LISTED ENTRIES Start Marker
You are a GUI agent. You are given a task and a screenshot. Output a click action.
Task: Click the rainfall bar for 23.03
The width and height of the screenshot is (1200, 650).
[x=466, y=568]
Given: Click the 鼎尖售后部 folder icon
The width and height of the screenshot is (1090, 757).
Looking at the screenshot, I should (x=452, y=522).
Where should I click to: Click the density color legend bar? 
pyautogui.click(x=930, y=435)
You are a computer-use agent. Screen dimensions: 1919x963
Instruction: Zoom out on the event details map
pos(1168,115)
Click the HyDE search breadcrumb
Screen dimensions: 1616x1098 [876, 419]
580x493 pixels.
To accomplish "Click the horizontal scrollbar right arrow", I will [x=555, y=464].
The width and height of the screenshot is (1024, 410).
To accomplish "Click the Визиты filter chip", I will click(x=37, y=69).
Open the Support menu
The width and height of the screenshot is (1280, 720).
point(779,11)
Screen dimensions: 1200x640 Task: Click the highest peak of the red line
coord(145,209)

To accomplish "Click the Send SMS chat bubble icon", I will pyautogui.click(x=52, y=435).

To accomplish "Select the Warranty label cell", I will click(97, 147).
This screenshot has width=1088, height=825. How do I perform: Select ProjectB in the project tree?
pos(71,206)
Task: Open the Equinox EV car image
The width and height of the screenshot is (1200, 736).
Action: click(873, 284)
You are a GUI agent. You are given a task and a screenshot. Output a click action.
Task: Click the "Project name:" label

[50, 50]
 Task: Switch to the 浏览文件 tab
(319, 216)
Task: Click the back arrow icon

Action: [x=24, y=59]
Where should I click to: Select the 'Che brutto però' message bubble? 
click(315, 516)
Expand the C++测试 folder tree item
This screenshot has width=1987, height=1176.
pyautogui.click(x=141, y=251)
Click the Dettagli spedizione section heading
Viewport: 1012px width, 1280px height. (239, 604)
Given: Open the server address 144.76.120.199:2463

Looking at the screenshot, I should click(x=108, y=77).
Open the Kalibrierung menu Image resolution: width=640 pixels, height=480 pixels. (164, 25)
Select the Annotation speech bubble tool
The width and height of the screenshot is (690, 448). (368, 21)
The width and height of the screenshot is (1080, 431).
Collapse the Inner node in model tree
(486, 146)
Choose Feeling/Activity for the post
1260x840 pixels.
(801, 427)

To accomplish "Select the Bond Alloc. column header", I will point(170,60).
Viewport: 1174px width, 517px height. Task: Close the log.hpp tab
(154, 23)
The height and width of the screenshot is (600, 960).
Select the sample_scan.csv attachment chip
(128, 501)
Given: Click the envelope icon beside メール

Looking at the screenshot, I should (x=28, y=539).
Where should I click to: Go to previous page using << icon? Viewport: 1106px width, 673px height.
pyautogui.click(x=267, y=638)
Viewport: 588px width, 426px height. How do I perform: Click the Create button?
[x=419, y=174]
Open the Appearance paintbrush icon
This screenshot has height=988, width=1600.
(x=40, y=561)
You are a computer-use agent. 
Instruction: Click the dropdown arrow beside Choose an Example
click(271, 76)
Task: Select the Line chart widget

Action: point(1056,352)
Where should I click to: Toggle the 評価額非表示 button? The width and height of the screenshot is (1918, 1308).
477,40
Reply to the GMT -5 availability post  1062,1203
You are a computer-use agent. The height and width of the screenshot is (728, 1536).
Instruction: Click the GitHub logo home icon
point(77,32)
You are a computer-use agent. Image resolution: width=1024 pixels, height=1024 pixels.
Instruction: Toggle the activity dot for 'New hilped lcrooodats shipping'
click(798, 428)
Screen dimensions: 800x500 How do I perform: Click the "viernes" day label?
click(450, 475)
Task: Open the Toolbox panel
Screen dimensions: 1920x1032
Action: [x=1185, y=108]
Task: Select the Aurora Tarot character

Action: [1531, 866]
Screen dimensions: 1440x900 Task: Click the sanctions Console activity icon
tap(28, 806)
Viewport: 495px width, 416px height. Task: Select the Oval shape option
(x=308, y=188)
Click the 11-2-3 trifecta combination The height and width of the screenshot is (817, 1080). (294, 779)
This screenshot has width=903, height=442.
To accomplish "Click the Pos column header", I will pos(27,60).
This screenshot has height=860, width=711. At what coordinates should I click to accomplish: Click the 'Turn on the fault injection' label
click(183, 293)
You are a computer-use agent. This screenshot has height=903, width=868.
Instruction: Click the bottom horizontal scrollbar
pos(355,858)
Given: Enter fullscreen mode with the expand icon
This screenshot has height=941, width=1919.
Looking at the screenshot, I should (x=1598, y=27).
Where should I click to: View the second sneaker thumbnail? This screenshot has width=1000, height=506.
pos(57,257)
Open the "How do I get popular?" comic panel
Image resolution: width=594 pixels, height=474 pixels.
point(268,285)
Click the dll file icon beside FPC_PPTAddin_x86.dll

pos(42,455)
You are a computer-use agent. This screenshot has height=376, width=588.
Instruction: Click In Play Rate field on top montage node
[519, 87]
LISTED ENTRIES End Marker
> **EXERCISE DESCRIPTION**:
Every record shown above should appear again in your answer, unchanged.

> **OUTPUT FOR THIS TASK**:
You are a GUI agent. You are given a task and a screenshot. Output a click action.
Task: Click the rainfall bar for 23.03
The width and height of the screenshot is (1200, 650).
[x=466, y=568]
Given: Click the 鼎尖售后部 folder icon
The width and height of the screenshot is (1090, 757).
Looking at the screenshot, I should (x=452, y=522).
Where should I click to: Click the density color legend bar? 
pyautogui.click(x=930, y=435)
You are a computer-use agent. Screen dimensions: 1919x963
Instruction: Zoom out on the event details map
pos(1168,115)
Click the HyDE search breadcrumb
Screen dimensions: 1616x1098 [876, 419]
580x493 pixels.
To accomplish "Click the horizontal scrollbar right arrow", I will [x=555, y=464].
The width and height of the screenshot is (1024, 410).
To accomplish "Click the Визиты filter chip", I will click(x=37, y=69).
Open the Support menu
The width and height of the screenshot is (1280, 720).
point(779,11)
Screen dimensions: 1200x640 Task: Click the highest peak of the red line
coord(145,209)

To accomplish "Click the Send SMS chat bubble icon", I will pyautogui.click(x=52, y=435).

To accomplish "Select the Warranty label cell", I will click(97, 147).
This screenshot has width=1088, height=825. How do I perform: Select ProjectB in the project tree?
pos(71,206)
Task: Open the Equinox EV car image
The width and height of the screenshot is (1200, 736).
Action: click(873, 284)
You are a GUI agent. You are given a task and a screenshot. Output a click action.
Task: Click the "Project name:" label

[50, 50]
 Task: Switch to the 浏览文件 tab
(319, 216)
Task: Click the back arrow icon

Action: [x=24, y=59]
Where should I click to: Select the 'Che brutto però' message bubble? 
click(315, 516)
Expand the C++测试 folder tree item
This screenshot has width=1987, height=1176.
pyautogui.click(x=141, y=251)
Click the Dettagli spedizione section heading
Viewport: 1012px width, 1280px height. (239, 604)
Given: Open the server address 144.76.120.199:2463

Looking at the screenshot, I should click(x=108, y=77).
Open the Kalibrierung menu Image resolution: width=640 pixels, height=480 pixels. (164, 25)
Select the Annotation speech bubble tool
The width and height of the screenshot is (690, 448). (368, 21)
The width and height of the screenshot is (1080, 431).
Collapse the Inner node in model tree
(486, 146)
Choose Feeling/Activity for the post
1260x840 pixels.
(801, 427)

To accomplish "Select the Bond Alloc. column header", I will point(170,60).
Viewport: 1174px width, 517px height. Task: Close the log.hpp tab
(154, 23)
The height and width of the screenshot is (600, 960).
Select the sample_scan.csv attachment chip
(128, 501)
Given: Click the envelope icon beside メール

Looking at the screenshot, I should (x=28, y=539).
Where should I click to: Go to previous page using << icon? Viewport: 1106px width, 673px height.
pyautogui.click(x=267, y=638)
Viewport: 588px width, 426px height. How do I perform: Click the Create button?
[x=419, y=174]
Open the Appearance paintbrush icon
This screenshot has height=988, width=1600.
(x=40, y=561)
You are a computer-use agent. 
Instruction: Click the dropdown arrow beside Choose an Example
click(271, 76)
Task: Select the Line chart widget

Action: point(1056,352)
Where should I click to: Toggle the 評価額非表示 button? The width and height of the screenshot is (1918, 1308).
477,40
Reply to the GMT -5 availability post  1062,1203
You are a computer-use agent. The height and width of the screenshot is (728, 1536).
Instruction: Click the GitHub logo home icon
point(77,32)
You are a computer-use agent. Image resolution: width=1024 pixels, height=1024 pixels.
Instruction: Toggle the activity dot for 'New hilped lcrooodats shipping'
click(798, 428)
Screen dimensions: 800x500 How do I perform: Click the "viernes" day label?
click(450, 475)
Task: Open the Toolbox panel
Screen dimensions: 1920x1032
Action: [x=1185, y=108]
Task: Select the Aurora Tarot character

Action: [1531, 866]
Screen dimensions: 1440x900 Task: Click the sanctions Console activity icon
tap(28, 806)
Viewport: 495px width, 416px height. Task: Select the Oval shape option
(x=308, y=188)
Click the 11-2-3 trifecta combination The height and width of the screenshot is (817, 1080). (294, 779)
This screenshot has width=903, height=442.
To accomplish "Click the Pos column header", I will pos(27,60).
This screenshot has height=860, width=711. At what coordinates should I click to accomplish: Click the 'Turn on the fault injection' label
click(183, 293)
You are a computer-use agent. This screenshot has height=903, width=868.
Instruction: Click the bottom horizontal scrollbar
pos(355,858)
Given: Enter fullscreen mode with the expand icon
This screenshot has height=941, width=1919.
Looking at the screenshot, I should (x=1598, y=27).
Where should I click to: View the second sneaker thumbnail? This screenshot has width=1000, height=506.
pos(57,257)
Open the "How do I get popular?" comic panel
Image resolution: width=594 pixels, height=474 pixels.
point(268,285)
Click the dll file icon beside FPC_PPTAddin_x86.dll

pos(42,455)
You are a computer-use agent. This screenshot has height=376, width=588.
Instruction: Click In Play Rate field on top montage node
[519, 87]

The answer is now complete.